ハワード・ラトニック米国商務長官がジェフリー・エプスタインとの関係を巡る既存の発言を相次いで修正し、虚偽の釈明論争に巻き込まれた。民主党の議員らは「新たな事実が明らかになるたびに説明が変わっている」とし、辞任を促した。
CBSニュースによると、ラトニック長官は6日(現地時間)、下院監視・政府改革委員会の非公開の公聴会に自発的に出席し、エプスタイン氏との関係や過去の発言について釈明したという。
今回の公聴会は、いわゆる「エプスタイン・ファイル」と呼ばれる300万ページ以上の資料公開後に続く一連の調査の一環とされる。

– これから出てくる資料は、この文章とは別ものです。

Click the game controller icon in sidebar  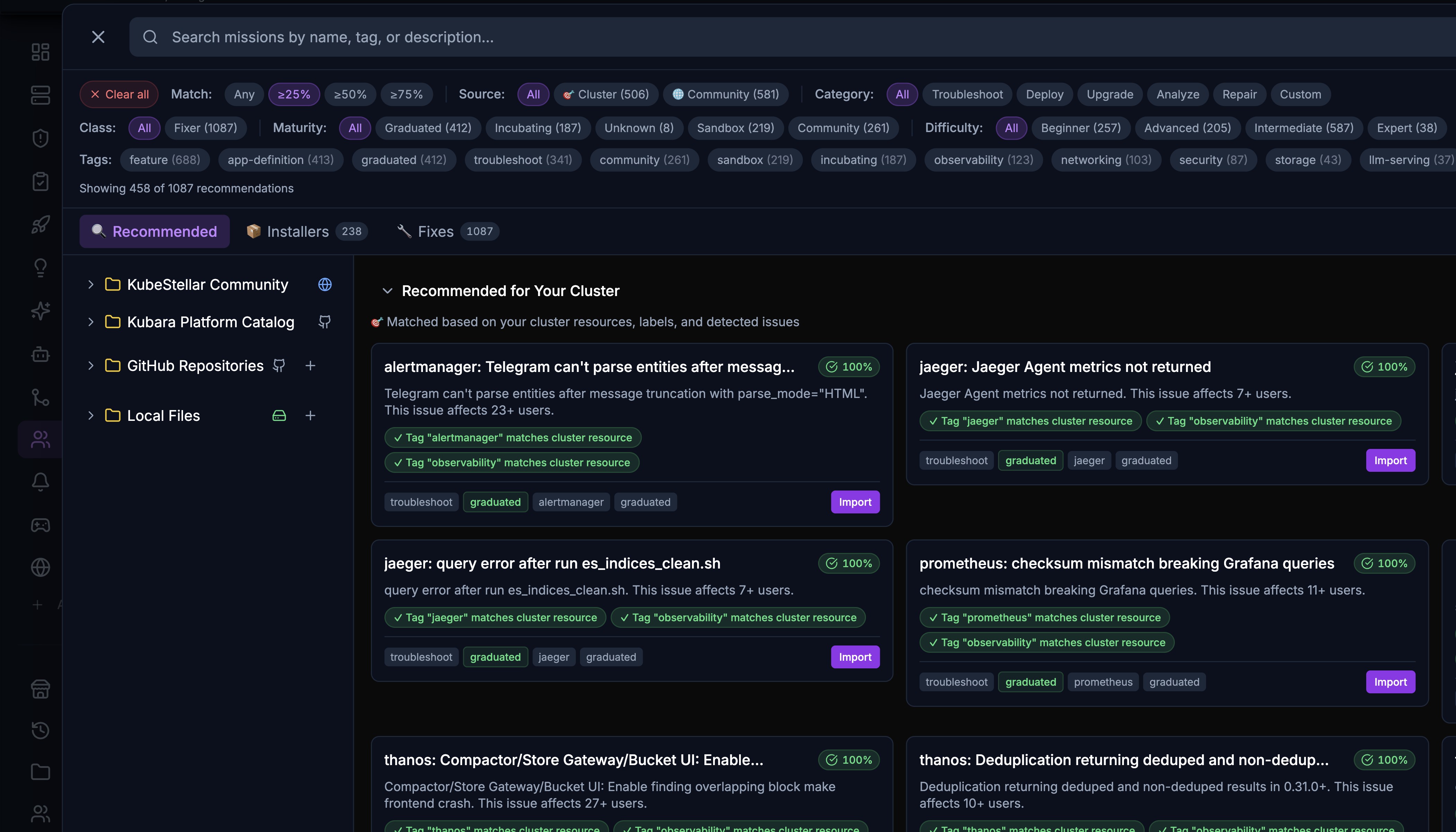(40, 525)
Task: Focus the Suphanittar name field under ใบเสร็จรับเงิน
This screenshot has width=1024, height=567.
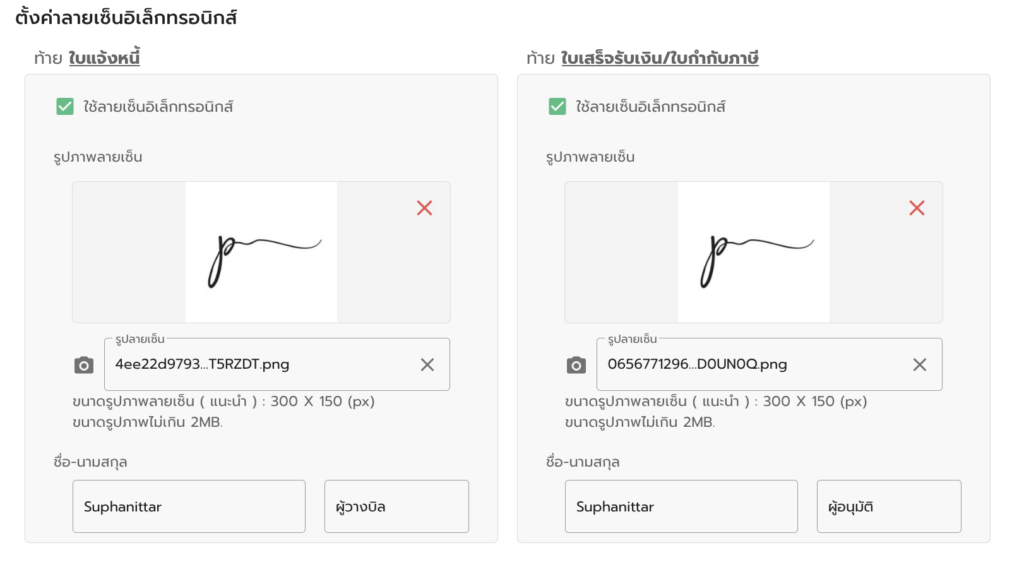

論議の焦点は、ラトニック長官の説明が、公表される事実関係に応じてその都度変化してきた点にある。
ラトニック長官はこれまで、エプスタイン氏とは2005年に関係を断ったと主張してきた。
これはエプスタイン氏が米フロリダ州で売春あっせんなどの罪を認める約三年前に当たる。
また長官は、エプスタイン氏との関係について「単なる隣人関係であり、親しい間柄ではなかった」との立場を示していた。
しかし、その後公開された資料では、両者が2014年まで広告会社「アドフィン(Adfin)」に共同出資していたことが明らかになった。
また、2018年までニューヨークの自宅近くで行われた博物館拡張事業をめぐり、メールをやり取りしていた状況も公開された。これはラトニック長官の「2005年以降、連絡を取っていない」という既存の説明と矛盾する内容だ。
また公開資料には、2012年にラトニック長官の家族が、エプスタイン氏が所有していたカリブ海の私有島「リトル・セント・ジェームズ」を訪問したとする記録も含まれていた。
ラトニック長官とエプスタイン氏が一緒に写った写真も公開されており、この写真は同島で撮影されたものだとされる。
こうした事実が公開される前まで、ラトニック長官はエプスタイン氏との関係を過小に説明してきた。
しかし、私有島訪問の事実や共同投資の疑いが明らかになったことを受け、「関係は深いものではなかった」とし、それまでの説明を修正した。
ラトニック長官は同日の公聴会で、エプスタイン氏と計3回面会したと明らかにした。
初対面では妻とともに同氏の自宅を訪れ、室内でマッサージ用のベッドを目にし、「これ以上関係を持ちたくないと感じた」と述べた。
また、米領バージン諸島で家族と滞在していた際、エプスタイン氏側から昼食に招待されたことも語った。
「自分が島に滞在していることを、エプスタイン氏の秘書がどうやって知ったのか分からず、不安を感じた」と述べた。
さらに、ラトニック商務長官は、1997年にエプスタイン氏の自宅に隣接する土地を購入したものの、実際に入居したのは2005年だったと説明した。
その上で、「14年間隣人関係にあったが、個人的・ビジネス上の関係はなかった」とし、若い女性らと一緒にいる姿や不適切な行為を目撃したこともないと主張していた。
これに対し野党・民主党の議員らは、こうした説明がこれまでの釈明と矛盾していると指摘した。
カリフォルニア州民主党所属のロ・カンナ下院議員は「新たな事実が出るたびに証言内容が変わってきた」と指摘し、「非常に回避的だった」と批判した。
バージニア州の民主党所属、スハス・スブラマニヤム下院議員も、ラトニック長官について「不安定で不誠実な印象を受けた」と述べ、辞任を求めた。
同じ民主党のジェームズ・ウォーキンショー下院議員は、ラトニック長官がドナルド・トランプ米大統領と証言内容について協議したかどうかを問う質問に、長官が回答を拒否したと主張した。
カンナ議員は「ドナルド・トランプが録画映像を見ていたらラトニックを解雇していただろう」とし「本当に恥ずかしいことだった」と指摘した。
一方、共和党のジェームズ・コマー下院監督委員長は、民主党側が発言を「意図的に歪曲している」と反論した。コマー氏は「ラトニック長官は極めて透明性をもって協力していた」とし「民主党は最終的にトランプ氏を攻撃するための物語づくりをしている」と主張した。
コマー氏はその一方で、「仮にラトニック長官が虚偽の証言が判明すれば、議会に対する偽証は重大犯罪であり、その責任を負わなければならない」と述べた。